---------- Data shown

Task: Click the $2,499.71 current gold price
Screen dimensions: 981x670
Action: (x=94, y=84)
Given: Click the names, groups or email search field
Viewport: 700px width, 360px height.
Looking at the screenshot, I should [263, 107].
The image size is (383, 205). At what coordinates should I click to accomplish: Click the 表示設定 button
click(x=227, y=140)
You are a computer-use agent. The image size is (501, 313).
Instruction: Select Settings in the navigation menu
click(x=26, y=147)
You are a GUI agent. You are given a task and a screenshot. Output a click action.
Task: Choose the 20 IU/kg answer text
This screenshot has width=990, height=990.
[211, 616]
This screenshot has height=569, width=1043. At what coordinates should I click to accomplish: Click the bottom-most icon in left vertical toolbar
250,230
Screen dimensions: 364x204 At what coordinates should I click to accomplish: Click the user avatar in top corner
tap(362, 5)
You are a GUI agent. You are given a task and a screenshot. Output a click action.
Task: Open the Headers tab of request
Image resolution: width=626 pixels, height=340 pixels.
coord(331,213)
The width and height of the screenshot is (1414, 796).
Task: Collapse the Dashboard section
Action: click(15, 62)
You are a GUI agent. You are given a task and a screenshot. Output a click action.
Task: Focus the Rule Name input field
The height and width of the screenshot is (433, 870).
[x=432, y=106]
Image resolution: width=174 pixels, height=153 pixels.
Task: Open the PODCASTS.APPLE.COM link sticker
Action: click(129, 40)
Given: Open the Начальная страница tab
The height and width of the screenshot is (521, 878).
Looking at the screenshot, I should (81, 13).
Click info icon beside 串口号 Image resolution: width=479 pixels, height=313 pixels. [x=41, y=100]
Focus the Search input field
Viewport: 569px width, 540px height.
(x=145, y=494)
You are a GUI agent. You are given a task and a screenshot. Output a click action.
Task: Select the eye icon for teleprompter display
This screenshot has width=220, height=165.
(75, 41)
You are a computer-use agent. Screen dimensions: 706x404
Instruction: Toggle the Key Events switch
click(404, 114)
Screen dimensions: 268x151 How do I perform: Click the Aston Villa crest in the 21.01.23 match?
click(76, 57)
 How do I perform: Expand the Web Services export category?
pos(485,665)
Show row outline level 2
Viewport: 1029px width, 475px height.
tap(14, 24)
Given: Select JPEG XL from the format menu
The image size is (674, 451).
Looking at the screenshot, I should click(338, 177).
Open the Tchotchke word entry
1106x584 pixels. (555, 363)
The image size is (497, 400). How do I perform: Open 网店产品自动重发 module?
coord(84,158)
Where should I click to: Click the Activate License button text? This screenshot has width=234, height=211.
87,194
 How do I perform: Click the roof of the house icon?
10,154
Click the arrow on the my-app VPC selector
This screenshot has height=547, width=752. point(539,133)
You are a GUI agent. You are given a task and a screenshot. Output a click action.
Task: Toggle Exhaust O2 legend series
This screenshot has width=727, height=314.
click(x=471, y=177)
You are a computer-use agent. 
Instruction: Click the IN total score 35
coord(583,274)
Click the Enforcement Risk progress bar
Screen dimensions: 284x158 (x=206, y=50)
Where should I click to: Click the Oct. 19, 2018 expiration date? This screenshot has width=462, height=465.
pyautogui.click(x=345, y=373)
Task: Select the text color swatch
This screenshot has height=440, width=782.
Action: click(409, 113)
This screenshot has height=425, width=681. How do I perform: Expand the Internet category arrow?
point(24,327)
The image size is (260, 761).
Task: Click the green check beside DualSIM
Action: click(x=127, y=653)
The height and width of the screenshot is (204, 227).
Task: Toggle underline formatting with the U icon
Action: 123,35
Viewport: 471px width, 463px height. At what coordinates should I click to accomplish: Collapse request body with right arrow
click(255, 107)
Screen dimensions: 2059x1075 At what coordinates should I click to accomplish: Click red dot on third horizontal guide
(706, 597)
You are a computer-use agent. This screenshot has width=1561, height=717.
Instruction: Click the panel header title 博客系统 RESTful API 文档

--------------------

▸ **Written problem**
Copy all of the entries above line for line, changing nothing.

▸ **Output of the exercise**
Task: Click the $2,499.71 current gold price
Screen dimensions: 981x670
Action: (x=94, y=84)
Given: Click the names, groups or email search field
Viewport: 700px width, 360px height.
Looking at the screenshot, I should [263, 107].
The image size is (383, 205). At what coordinates should I click to accomplish: Click the 表示設定 button
click(x=227, y=140)
You are a computer-use agent. The image size is (501, 313).
Instruction: Select Settings in the navigation menu
click(x=26, y=147)
You are a GUI agent. You are given a task and a screenshot. Output a click action.
Task: Choose the 20 IU/kg answer text
This screenshot has width=990, height=990.
[211, 616]
This screenshot has height=569, width=1043. At what coordinates should I click to accomplish: Click the bottom-most icon in left vertical toolbar
250,230
Screen dimensions: 364x204 At what coordinates should I click to accomplish: Click the user avatar in top corner
tap(362, 5)
You are a GUI agent. You are given a task and a screenshot. Output a click action.
Task: Open the Headers tab of request
Image resolution: width=626 pixels, height=340 pixels.
coord(331,213)
The width and height of the screenshot is (1414, 796).
Task: Collapse the Dashboard section
Action: click(15, 62)
You are a GUI agent. You are given a task and a screenshot. Output a click action.
Task: Focus the Rule Name input field
The height and width of the screenshot is (433, 870).
[x=432, y=106]
Image resolution: width=174 pixels, height=153 pixels.
Task: Open the PODCASTS.APPLE.COM link sticker
Action: click(129, 40)
Given: Open the Начальная страница tab
The height and width of the screenshot is (521, 878).
Looking at the screenshot, I should (81, 13).
Click info icon beside 串口号 Image resolution: width=479 pixels, height=313 pixels. [x=41, y=100]
Focus the Search input field
Viewport: 569px width, 540px height.
(x=145, y=494)
You are a GUI agent. You are given a task and a screenshot. Output a click action.
Task: Select the eye icon for teleprompter display
This screenshot has width=220, height=165.
(75, 41)
You are a computer-use agent. Screen dimensions: 706x404
Instruction: Toggle the Key Events switch
click(404, 114)
Screen dimensions: 268x151 How do I perform: Click the Aston Villa crest in the 21.01.23 match?
click(76, 57)
 How do I perform: Expand the Web Services export category?
pos(485,665)
Show row outline level 2
Viewport: 1029px width, 475px height.
tap(14, 24)
Given: Select JPEG XL from the format menu
The image size is (674, 451).
Looking at the screenshot, I should click(338, 177).
Open the Tchotchke word entry
1106x584 pixels. (555, 363)
The image size is (497, 400). How do I perform: Open 网店产品自动重发 module?
coord(84,158)
Where should I click to: Click the Activate License button text? This screenshot has width=234, height=211.
87,194
 How do I perform: Click the roof of the house icon?
10,154
Click the arrow on the my-app VPC selector
This screenshot has height=547, width=752. point(539,133)
You are a GUI agent. You are given a task and a screenshot. Output a click action.
Task: Toggle Exhaust O2 legend series
This screenshot has width=727, height=314.
click(x=471, y=177)
You are a computer-use agent. 
Instruction: Click the IN total score 35
coord(583,274)
Click the Enforcement Risk progress bar
Screen dimensions: 284x158 (x=206, y=50)
Where should I click to: Click the Oct. 19, 2018 expiration date? This screenshot has width=462, height=465.
pyautogui.click(x=345, y=373)
Task: Select the text color swatch
This screenshot has height=440, width=782.
Action: click(409, 113)
This screenshot has height=425, width=681. How do I perform: Expand the Internet category arrow?
point(24,327)
The image size is (260, 761).
Task: Click the green check beside DualSIM
Action: click(x=127, y=653)
The height and width of the screenshot is (204, 227).
Task: Toggle underline formatting with the U icon
Action: 123,35
Viewport: 471px width, 463px height. At what coordinates should I click to accomplish: Collapse request body with right arrow
click(255, 107)
Screen dimensions: 2059x1075 At what coordinates should I click to accomplish: Click red dot on third horizontal guide
(706, 597)
You are a computer-use agent. This screenshot has width=1561, height=717.
Instruction: Click the panel header title 博客系统 RESTful API 文档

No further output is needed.